[Required action] Below are some entries. Repeat exactly the lines from the one with "Screen dimensions: 805x611" through the one with "The height and width of the screenshot is (1242, 1989).", and only those.

Data supplied Start Marker

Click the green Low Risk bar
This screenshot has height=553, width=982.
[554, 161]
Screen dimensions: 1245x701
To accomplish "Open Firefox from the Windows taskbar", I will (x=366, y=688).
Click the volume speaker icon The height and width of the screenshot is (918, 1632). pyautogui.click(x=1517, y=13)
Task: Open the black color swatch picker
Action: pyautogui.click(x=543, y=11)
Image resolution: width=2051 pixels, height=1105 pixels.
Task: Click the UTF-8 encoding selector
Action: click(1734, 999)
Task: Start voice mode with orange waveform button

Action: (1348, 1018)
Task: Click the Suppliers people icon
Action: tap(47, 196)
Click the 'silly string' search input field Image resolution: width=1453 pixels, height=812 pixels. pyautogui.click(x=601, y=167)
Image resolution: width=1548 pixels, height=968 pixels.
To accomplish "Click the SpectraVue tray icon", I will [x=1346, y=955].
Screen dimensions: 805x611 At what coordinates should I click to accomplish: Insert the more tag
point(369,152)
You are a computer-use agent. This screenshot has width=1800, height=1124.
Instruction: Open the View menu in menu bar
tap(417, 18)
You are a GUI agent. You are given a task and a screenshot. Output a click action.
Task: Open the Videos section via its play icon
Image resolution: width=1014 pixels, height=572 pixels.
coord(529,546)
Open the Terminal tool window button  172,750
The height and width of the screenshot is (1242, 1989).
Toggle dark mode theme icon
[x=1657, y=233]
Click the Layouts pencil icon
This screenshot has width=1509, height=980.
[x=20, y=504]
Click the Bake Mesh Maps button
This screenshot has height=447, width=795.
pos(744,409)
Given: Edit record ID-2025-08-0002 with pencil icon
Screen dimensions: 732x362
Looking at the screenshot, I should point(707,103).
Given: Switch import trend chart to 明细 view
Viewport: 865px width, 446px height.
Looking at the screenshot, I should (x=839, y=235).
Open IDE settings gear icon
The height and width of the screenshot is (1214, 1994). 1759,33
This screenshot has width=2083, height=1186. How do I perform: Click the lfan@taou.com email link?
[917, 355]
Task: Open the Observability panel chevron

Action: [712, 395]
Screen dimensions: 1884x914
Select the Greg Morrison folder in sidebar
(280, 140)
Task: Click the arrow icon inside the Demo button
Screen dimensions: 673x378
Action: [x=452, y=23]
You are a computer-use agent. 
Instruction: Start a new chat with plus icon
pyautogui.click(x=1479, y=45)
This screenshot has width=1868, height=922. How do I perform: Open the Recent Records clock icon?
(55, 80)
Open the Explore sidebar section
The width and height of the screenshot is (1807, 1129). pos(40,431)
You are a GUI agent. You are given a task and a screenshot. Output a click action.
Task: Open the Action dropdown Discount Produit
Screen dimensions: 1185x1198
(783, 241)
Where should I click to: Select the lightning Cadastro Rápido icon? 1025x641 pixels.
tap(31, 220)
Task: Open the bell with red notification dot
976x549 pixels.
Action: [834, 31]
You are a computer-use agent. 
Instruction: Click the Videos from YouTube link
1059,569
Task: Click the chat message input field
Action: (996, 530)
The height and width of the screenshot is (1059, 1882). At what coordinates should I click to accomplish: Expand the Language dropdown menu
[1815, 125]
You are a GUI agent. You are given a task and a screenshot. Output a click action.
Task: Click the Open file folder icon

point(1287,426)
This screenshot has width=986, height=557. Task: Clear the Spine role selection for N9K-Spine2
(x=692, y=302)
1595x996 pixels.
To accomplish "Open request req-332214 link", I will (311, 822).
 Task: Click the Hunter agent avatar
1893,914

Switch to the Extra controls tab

Data supplied End Marker

[Written answer]
Screen dimensions: 805x611 At what coordinates should I click to accomplish: Insert the more tag
point(369,152)
You are a computer-use agent. This screenshot has width=1800, height=1124.
Instruction: Open the View menu in menu bar
tap(417, 18)
You are a GUI agent. You are given a task and a screenshot. Output a click action.
Task: Open the Videos section via its play icon
Image resolution: width=1014 pixels, height=572 pixels.
coord(529,546)
Open the Terminal tool window button  172,750
The height and width of the screenshot is (1242, 1989).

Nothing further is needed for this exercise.